In the Piemonte region of northern Italy where Margherita Aloi grew up, this potful of spring greens in broth, thickened by fat rice kernels and potatoes, is known as a “cleansing soup”…especially for women.
I’ve never been altogether sure what “cleansing” means, but it likely has something to do with the greens, rich in digestion-enhancing fiber, and with the idea of giving the female reproductive system a tune-up during the season of rebirth.
Anyway, it is a wonderfully nourishing spring dish, and I love the idea of a soup made by women, for women.
According to Margherita, who eventually became a Connecticut chef, this traditional soup made sense not only because greens and young onions are spring crops, but because this was the time women were working in the rice fields. A woman could make a big batch ahead of time and then at night, when she was stanca morta–dead tired–simply heat it up.
Before automation, women were considered perfect for rice-field duty because they had the small hands (and patience?) to plant and cultivate the seedlings. For a glimpse of gritty realities guaranteed to blast away nostalgia for that hard-scrabble era, I recommend Bitter Rice (Riso Amaro), a neo-realist film of the ’40s.
As a simple meal made with inexpensive ingredients, Margherita’s spring greens and rice soup is squarely in the cucina povera tradition, and I included the recipe in Piatto Unico, my cookbook on Italian one-course meals. Its comforting flavors remind me a bit of my mother’s potato soup. Hers was a more rudimentary soup–just potatoes, onions and water, seasoned with a dollop or two of butter plus salt and pepper.
My mom told me that, living on an Army base during World War II, she and my dad ate potato soup toward the end of the month while waiting for the next paycheck and round of ration cards. But she remembered early marriage as a happy time and that association may explain in part why she went on making potato soup throughout her life.
The other reason, I think, is that she craved the honest flavors of that soup. And I feel the same way about this greens and rice soup. I like to combine mild greens such as chard, spinach or beet greens with bitter varieties like dandelion greens or kale. This week I chose beet greens and dandelion greens at my Florida farmer’s market, along with organic nasturtiums to float in the bowls.
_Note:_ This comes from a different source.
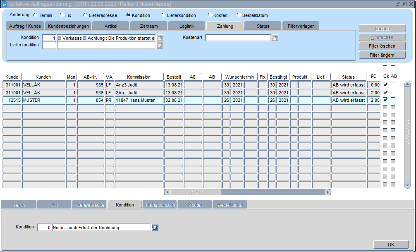Click table scrollbar up arrow
416x252 pixels.
pyautogui.click(x=407, y=84)
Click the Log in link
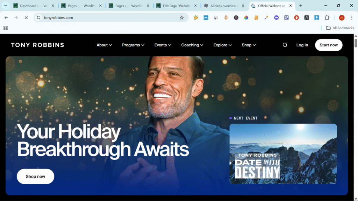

Spring Greens and Rice Soup
(from Piatto Unico: When One Course Makes a Real Italian Meal; based on recipe from Margherita Aloi)
12 ounces to 1 pound spring greens such as baby spinach, chard, dandelion greens, watercress, and edible flowers (choose at least two varieties), washed well, tough stems removed
2 cups cleaned, thinly sliced leeks or spring onions (white and tender green parts)
2 cloves garlic, chopped
1/4 cup extra virgin olive oil, or a combination of butter and olive oil
2 cups peeled, medium-diced russet potatoes
3 quarts chicken broth or water, or a mixture
1 cup Arborio or Carnaroli rice
1/2 bunch asparagus, trimmed, cut in short lengths (optional)
1 small hot red pepper, seeded and slivered, or hot red pepper flakes to taste
Sea salt or kosher salt
Best-quality extra virgin olive oil, for drizzling
1 to 1 ½ cups freshly grated Parmigiano Reggiano or Grana Padano cheese
1. Leaving small leaves whole, thinly slice the other greens (makes about 10 cups).
2. Heat a large saucepan over medium-low heat. Combine the leeks and garlic with the olive oil, stirring until coated. Cover the pan and cook, stirring often, until they soften but do not brown, about 10 minutes.
3. Add the potatoes and cover with broth (if using water, add 1 tablespoon salt). Bring to a boil; reduce the heat and simmer, partially covered, until barely tender. Stir in the rice and cook until al dente, about 10 minutes.
4. Add the asparagus, hot red pepper, and shredded greens. Season with salt and simmer just until the greens are tender (add more water as necessary for a soupy consistency). Serve the soup warm, topping each serving with a thread of olive oil and sprinkle of cheese. Pass the rest of the cheese at the table.